= Beginning of Section =

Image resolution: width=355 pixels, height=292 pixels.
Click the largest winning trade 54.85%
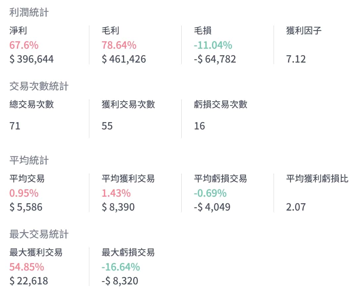tap(27, 267)
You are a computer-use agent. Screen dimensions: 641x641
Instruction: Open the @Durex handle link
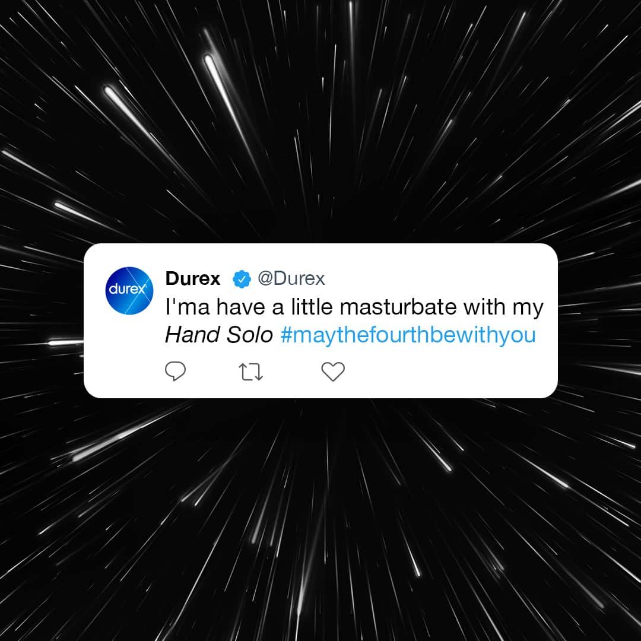[291, 279]
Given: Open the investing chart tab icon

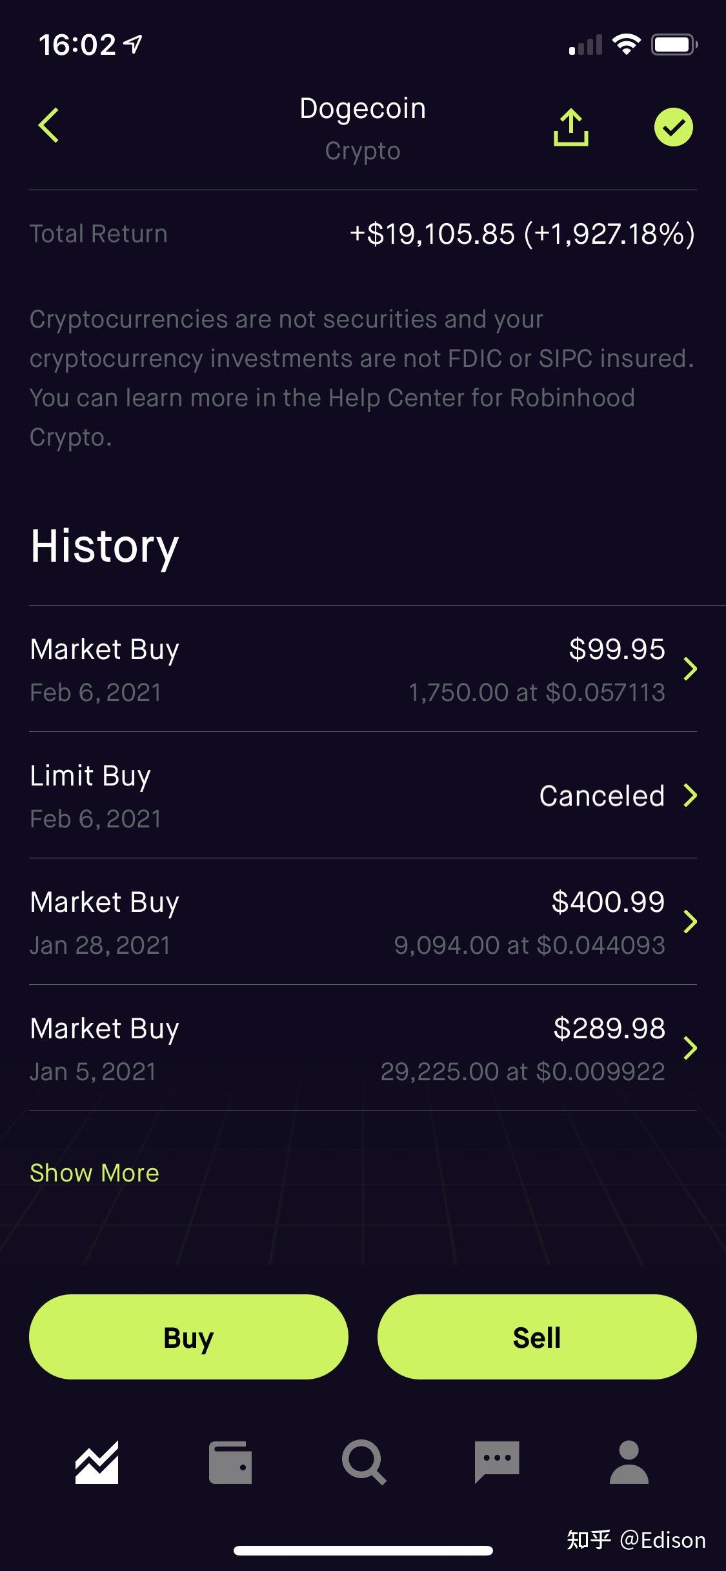Looking at the screenshot, I should click(97, 1463).
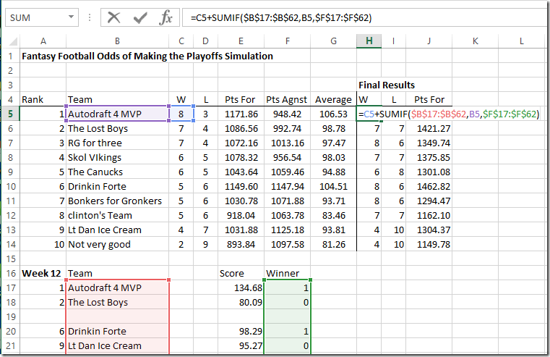Select the Final Results heading cell
The height and width of the screenshot is (357, 550).
click(387, 85)
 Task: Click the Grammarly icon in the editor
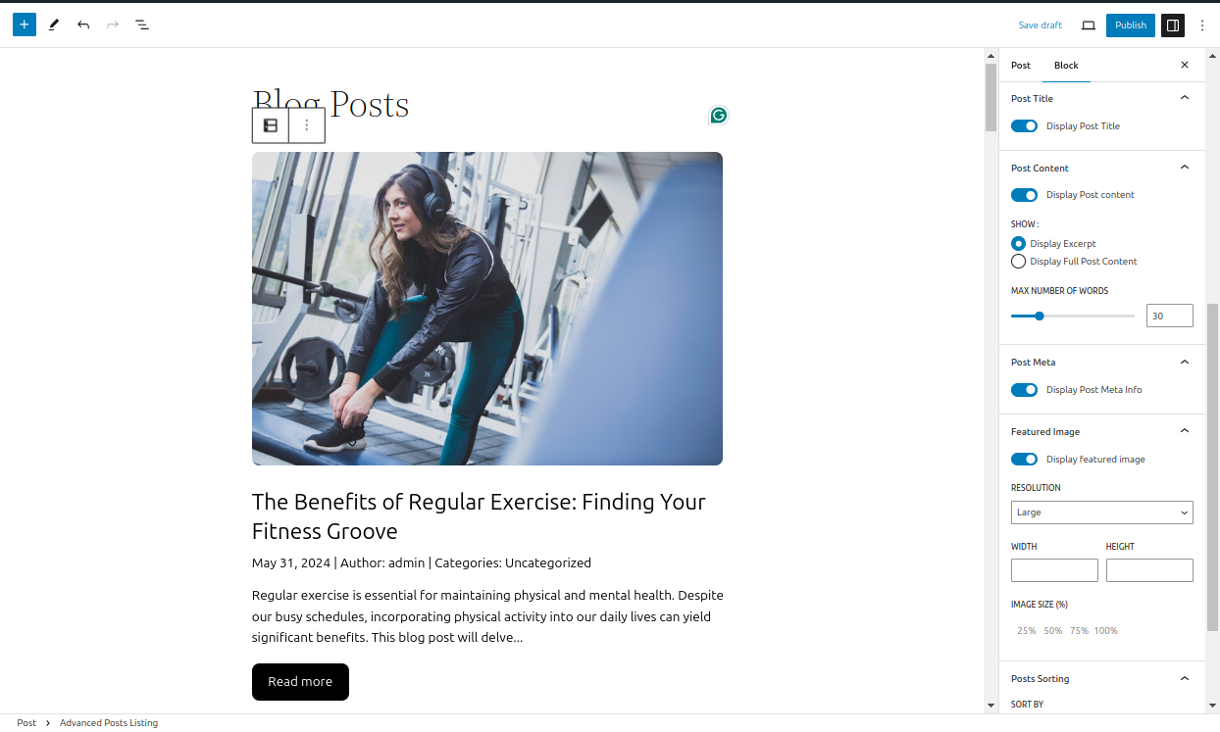click(719, 116)
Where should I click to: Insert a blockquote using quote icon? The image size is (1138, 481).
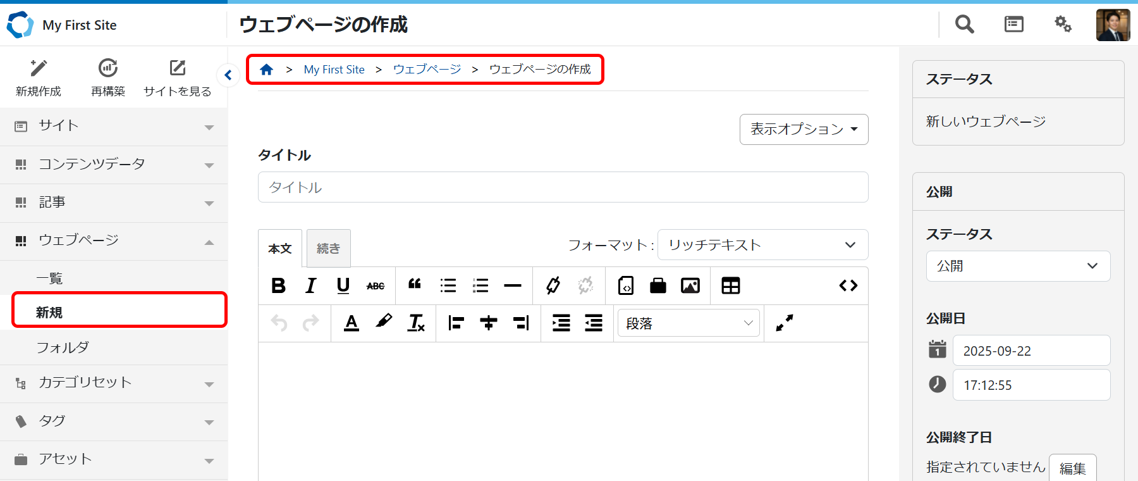(x=415, y=285)
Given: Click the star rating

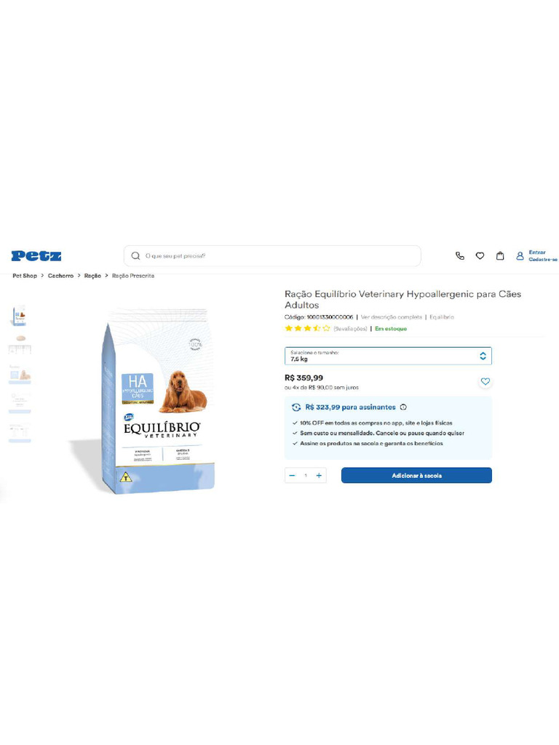Looking at the screenshot, I should coord(307,328).
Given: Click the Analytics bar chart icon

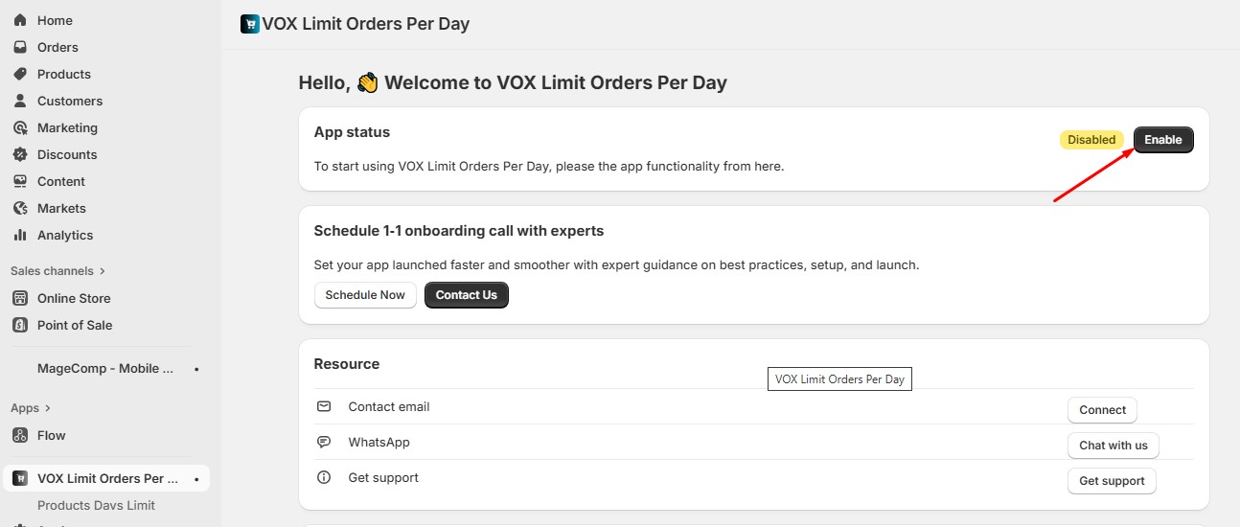Looking at the screenshot, I should point(20,235).
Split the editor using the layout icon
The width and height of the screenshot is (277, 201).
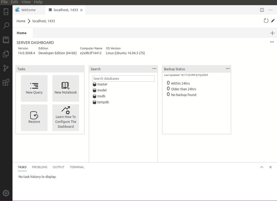[x=262, y=10]
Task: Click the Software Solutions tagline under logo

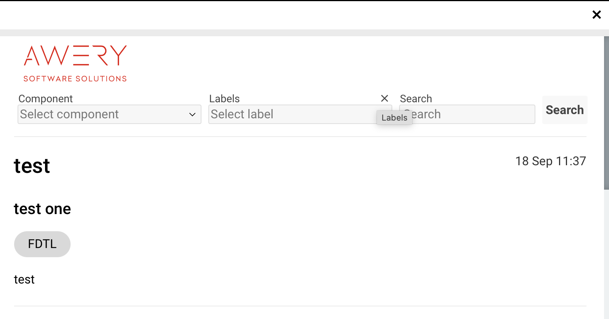Action: tap(75, 79)
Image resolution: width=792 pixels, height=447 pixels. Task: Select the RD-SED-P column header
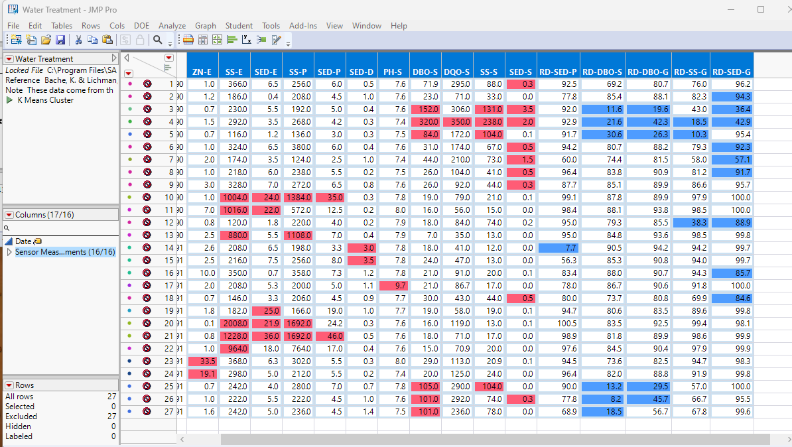pos(558,72)
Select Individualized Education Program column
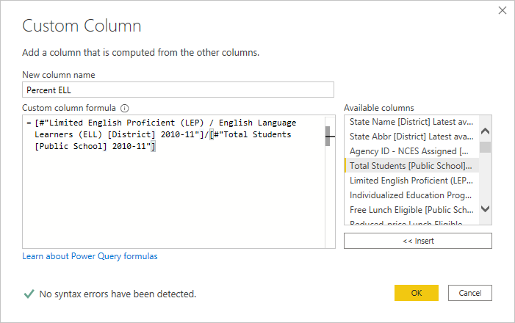The height and width of the screenshot is (323, 515). coord(411,195)
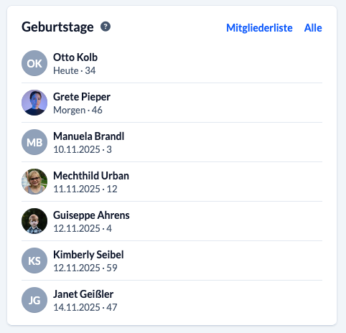Select Janet Geißler's name

pos(83,294)
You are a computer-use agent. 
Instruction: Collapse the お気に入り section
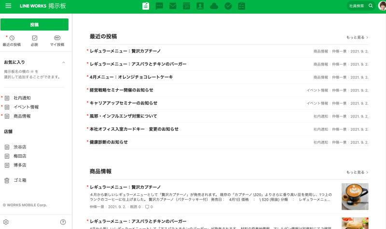click(x=63, y=62)
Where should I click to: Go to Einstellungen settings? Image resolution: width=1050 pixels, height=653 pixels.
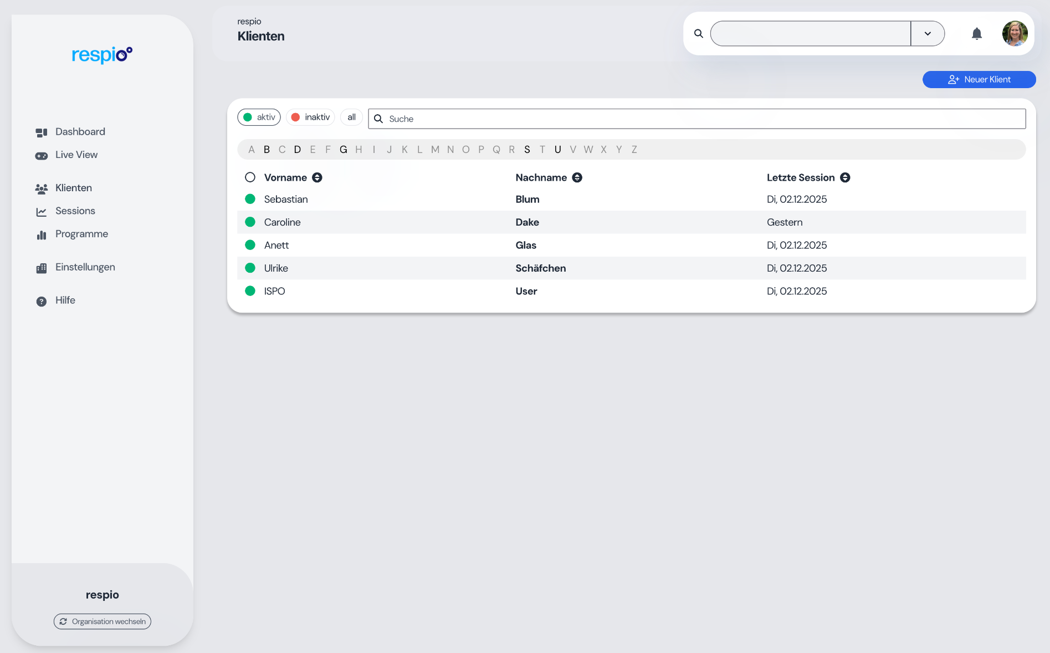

= End of Section =

What you are asked to do – If the word "agent" is on a line above, return that line.

Solution to this exercise –
You are a computer-use agent. Screen dimensions: 641x641
You are a computer-use agent. 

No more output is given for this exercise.